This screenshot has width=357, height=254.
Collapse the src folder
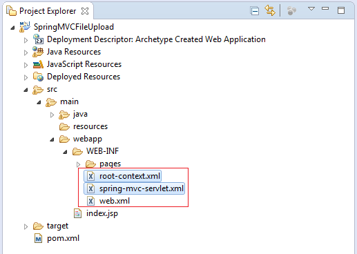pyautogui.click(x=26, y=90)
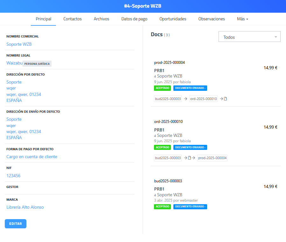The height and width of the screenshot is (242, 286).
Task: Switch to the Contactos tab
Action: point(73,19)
+===+
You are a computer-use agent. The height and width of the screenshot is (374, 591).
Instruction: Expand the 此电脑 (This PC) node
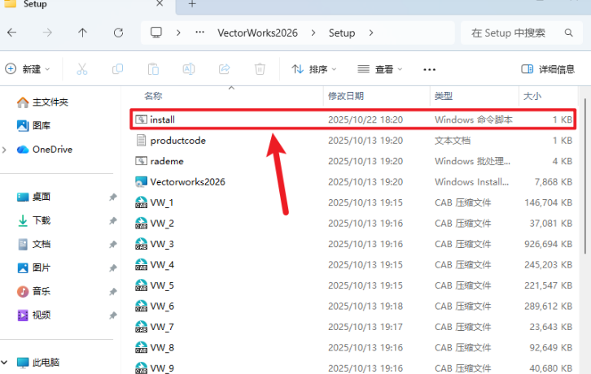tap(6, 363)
+===+
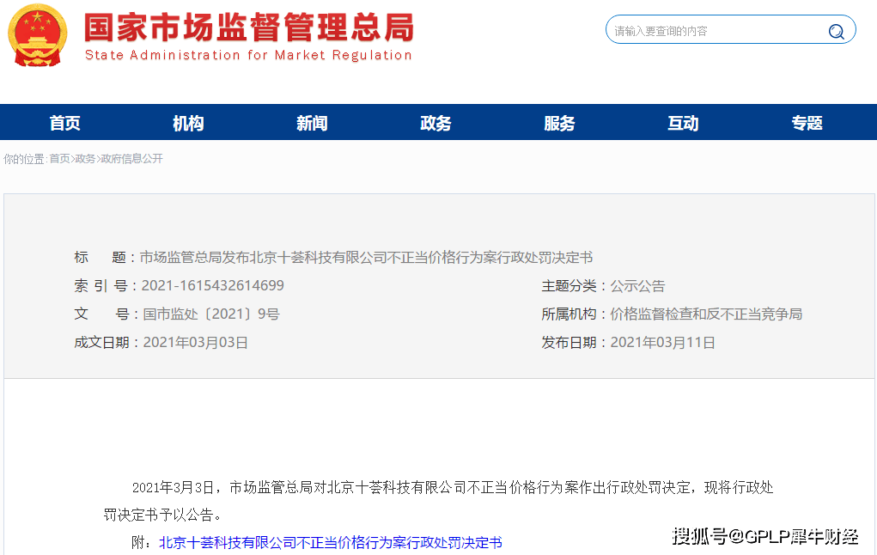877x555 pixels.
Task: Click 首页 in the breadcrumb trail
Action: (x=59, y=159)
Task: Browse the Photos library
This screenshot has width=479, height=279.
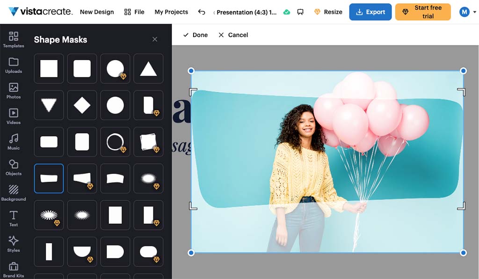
+===+
## Problem details
Among the entries above, the line containing "Task: Browse the Photos library", the line containing "This screenshot has width=479, height=279.", and all lines between them are to be restated word for word; nothing else belongs in the reply.

## Response to this task
Task: Browse the Photos library
This screenshot has width=479, height=279.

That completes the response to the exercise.